SEC. 7. 10-YEAR CARRYBACK FOR PERCENTAGE DEPLETION FOR OIL AND GAS
PROPERTY.
(a) In General.--Paragraph (1) of section 613A(d) (relating to
limitations on percentage depletion in case of oil and gas wells) is
amended to read as follows:
``(1) Limitation based on taxable income.--
``(A) In general.--The deduction for the taxable
year attributable to the application of subsection (c)
shall not exceed so much of the taxpayer's taxable
income for the year as the taxpayer elects computed
without regard to--
``(i) any depletion on production from an
oil or gas property which is subject to the
provisions of subsection (c),
``(ii) any net operating loss carryback to
the taxable year under section 172,
``(iii) any capital loss carryback to the
taxable year under section 1212, and
``(iv) in the case of a trust, any
distributions to its beneficiary, except in the
case of any trust where any beneficiary of such
trust is a member of the family (as defined in
section 267(c)(4)) of a settlor who created
inter vivos and testamentary trusts for members
of the family and such settlor died within the
last six days of the fifth month in 1970, and
the law in the jurisdiction in which such trust
was created requires all or a portion of the
gross or net proceeds of any royalty or other
interest in oil, gas, or other mineral
representing any percentage depletion allowance
to be allocated to the principal of the trust.
``(B) Carrybacks and carryforwards.--
``(i) In general.--If an amount is
disallowed as a deduction for the taxable year
(in this subparagraph referred to as the
`unused depletion year') by reason of
application of subparagraph (A), the disallowed
amount shall be treated as an amount allowable
as a deduction under subsection (c) for--
``(I) any of the 10 taxable years
preceding the unused depletion year,
and
``(II) the taxable year following
the unused depletion year, subject to
the application of subparagraph (A) to
such taxable year.
``(ii) Election to waive carryback.--Any
taxpayer entitled to a carryback period under
this subparagraph may elect to relinquish such
carryback for any of the taxable years to which
it would apply.
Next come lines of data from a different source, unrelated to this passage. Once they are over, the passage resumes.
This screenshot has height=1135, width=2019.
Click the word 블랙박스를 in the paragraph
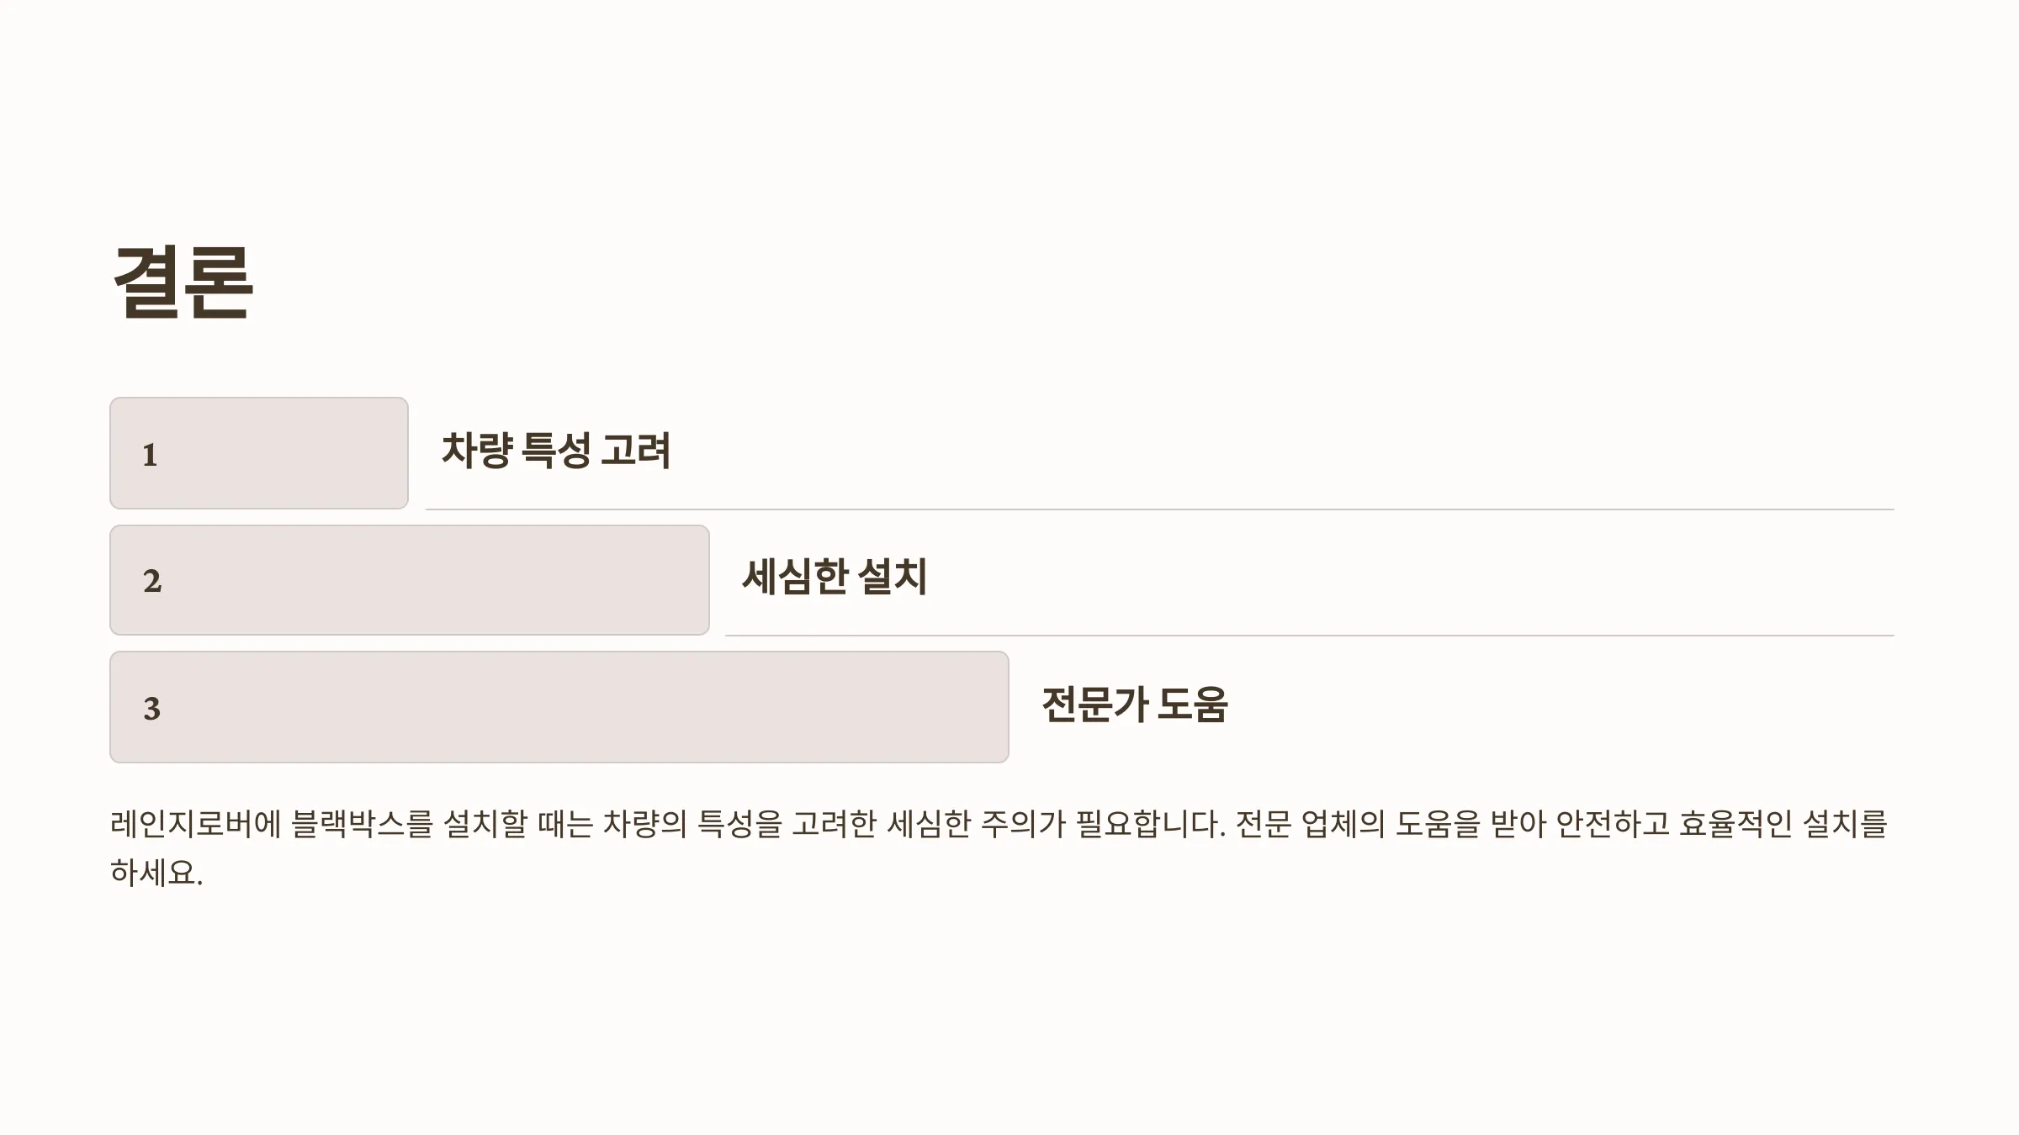point(362,824)
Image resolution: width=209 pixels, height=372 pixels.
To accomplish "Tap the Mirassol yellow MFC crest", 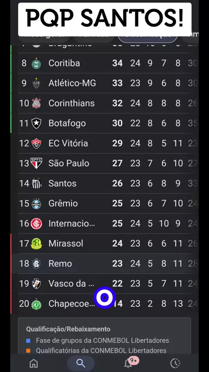I will (36, 243).
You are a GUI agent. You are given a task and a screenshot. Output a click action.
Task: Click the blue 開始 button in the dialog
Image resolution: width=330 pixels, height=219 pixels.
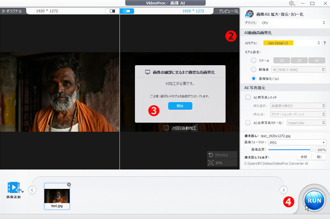pos(180,106)
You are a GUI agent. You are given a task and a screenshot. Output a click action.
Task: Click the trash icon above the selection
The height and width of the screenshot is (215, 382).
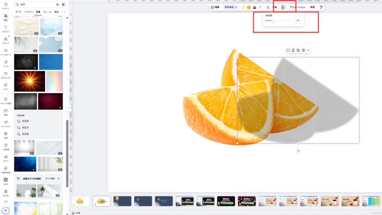tap(303, 50)
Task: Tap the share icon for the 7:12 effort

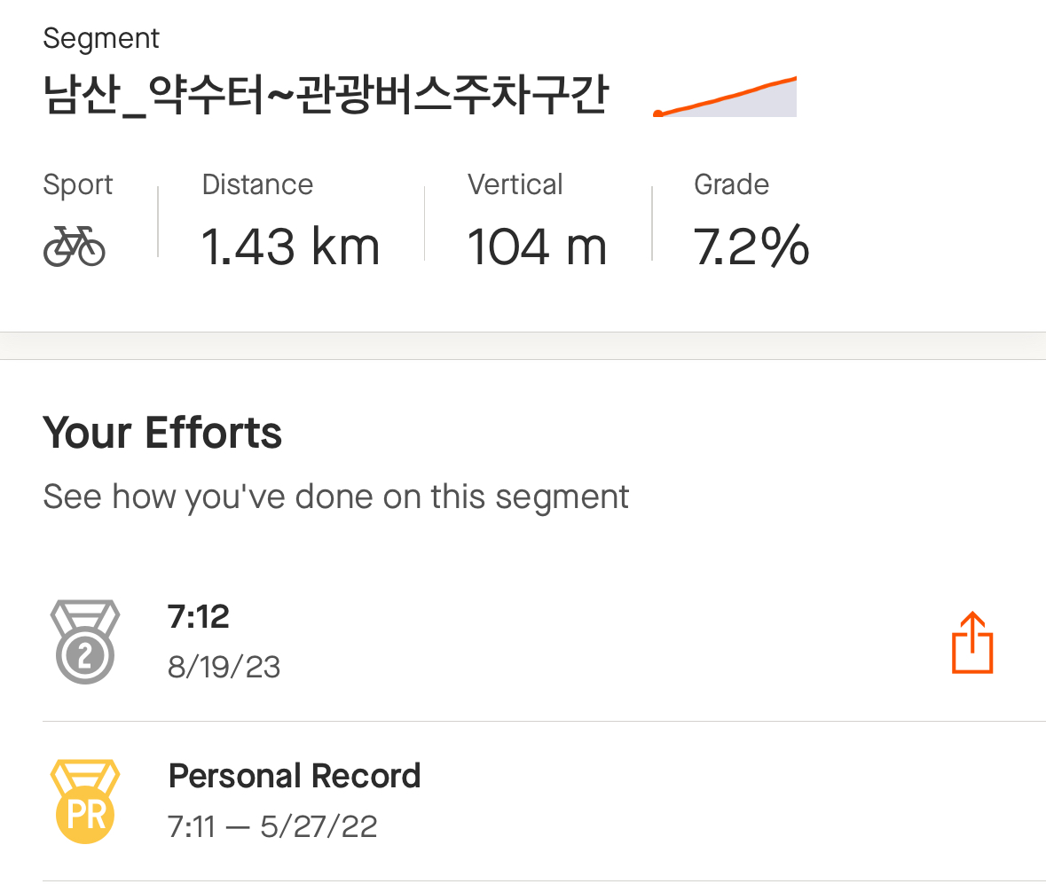Action: click(x=972, y=643)
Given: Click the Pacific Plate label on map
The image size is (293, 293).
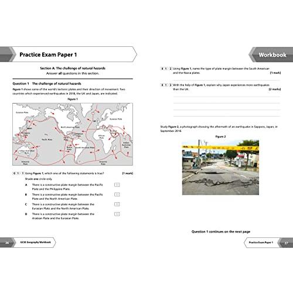Looking at the screenshot, I should (47, 139).
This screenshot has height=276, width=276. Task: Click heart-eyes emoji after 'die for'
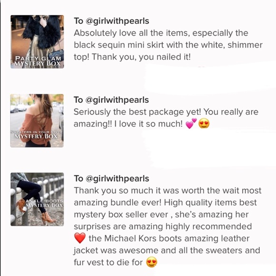pos(151,262)
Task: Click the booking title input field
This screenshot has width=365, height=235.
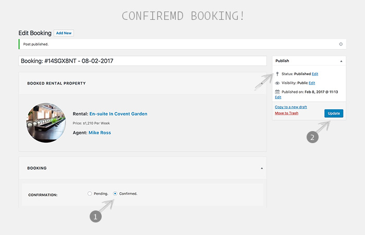Action: (142, 61)
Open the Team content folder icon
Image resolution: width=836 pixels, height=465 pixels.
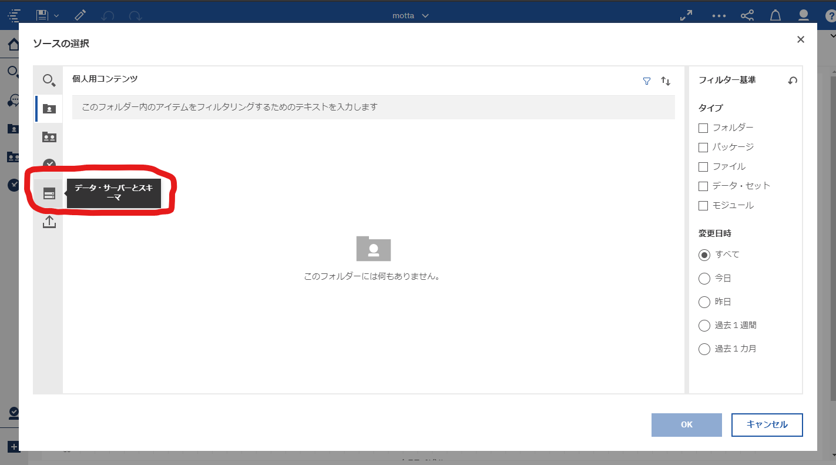[49, 136]
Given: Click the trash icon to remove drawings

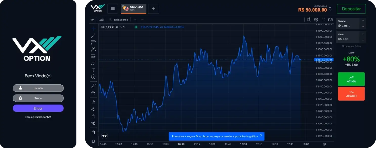Looking at the screenshot, I should pyautogui.click(x=93, y=132).
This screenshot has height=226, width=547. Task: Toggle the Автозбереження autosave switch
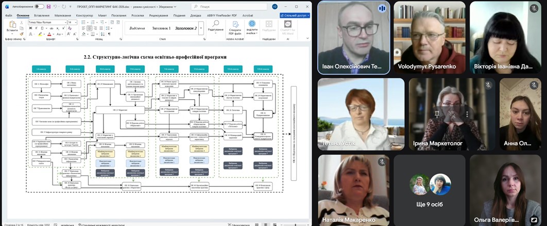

Such election made in any
taxable year may be revised in the succeeding
taxable year in such manner as the Secretary
may prescribe.
``(C) Allocation of disallowed amounts.--For
purposes of basis adjustments and determining whether
cost depletion exceeds percentage depletion with
respect to the production from a property, any amount
disallowed as a deduction on the application of this
paragraph shall be allocated to the respective
properties from which the oil or gas was produced in
proportion to the percentage depletion otherwise
allowable to such properties under subsection (c).''
(b) Effective Date.--The amendment made by this section shall apply
to taxable years beginning after December 31, 2001, and to any taxable
year beginning on or before such date to the extent necessary to apply
section 613A(d)(1) of the Internal Revenue Code of 1986 (as added by
subsection (a)).
SEC. 8. NET INCOME LIMITATION ON PERCENTAGE DEPLETION REPEALED FOR OIL
AND GAS PROPERTIES.
(a) In General.--Section 613(a) (relating to percentage depletion)
is amended by striking the second sentence and inserting: ``Except in
the case of oil and gas properties, such allowance shall not exceed 50
percent of the taxpayer's taxable income from the property (computed
without allowances for depletion).''
(b) Conforming Amendments.--
(1) Section 613A(c)(7) (relating to special rules) is
amended by striking subparagraph (C) and redesignating
subparagraph (D) as subparagraph (C).
(2) Section 613A(c)(6) (relating to oil and natural gas
produced from marginal properties) is amended by striking
subparagraph (H).
(c) Effective Date.--The amendments made by this section shall
apply to taxable years beginning after December 31, 2001.